It’s almost 9 pm, which means that Gov. McDonnell has 3 more hours to decide what to do with transportation legislation, Medicaid expansion, etc. In the meantime, he’s made some changes to the texting and drone bills that came to his desk. Pretty exciting, huh? Or not…
Governor McDonnell continues finalizing actions on major bills at this hour. We do not anticipate action on the transportation legislation or the budget amendments (which will include action on Medicaid funding/reforms) until late tonight near the midnight deadline. We will communicate those decisions early Tuesday morning via press releases.
At this point, action has been taken on two pieces of legislation many of you have been following. In an effort to keep you informed about these matters of interest in a timely manner, I offer the following summaries of these actions. The actions will be posted on LIS sometime tomorrow for you to read in detail.
Amendments have been proposed to the drone moratorium and texting while driving bills. Please see below for our comments about those amendments.
Governor McDonnell is sending amendments to the General Assembly on the drone moratorium bill that would allow the use of this technology for certain law enforcement operations such as the search or rescue of missing persons or in cases involving imminent danger to any person. This will allow law enforcement officials to use this developing technology to protect public safety while respecting individual rights of citizens and their expectation of privacy. Additionally, these amendments clarify that this legislation does not apply to institutions of higher education or other entities engaged in research and development of this and related technology. Lastly, the governor’s amendments will require that the Department of Criminal Justice Services help develop guidelines for the appropriate use of drones by law enforcement agencies in the future.

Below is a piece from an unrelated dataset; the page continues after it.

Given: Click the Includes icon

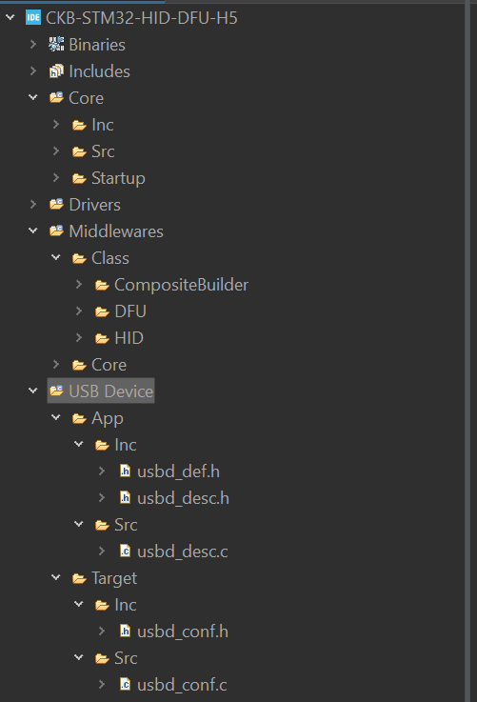Looking at the screenshot, I should pos(56,71).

The governor believes that texting while driving is a dangerous activity and motorists should refrain from this, and all, distractions while behind the wheel. Texting is but one of many dangerous driving distractions that can cause crashes, injuries and deaths on Virginia highways. Drivers should concentrate on their responsibility of operating a motor vehicle safely and remaining in control at all times, and therefore should avoid texting and other distractions that can take their attention away from the roadway and cause accidents. The governor supports making texting while driving a primary offense, but has proposed to reduce the fines for convictions to bring them more in line with the penalties for comparable violations such as DUI and reckless driving. Additionally, the governor’s amendments will require that the Department of Criminal Justice Services make training available to state and local law enforcement agencies for enforcement of this new law.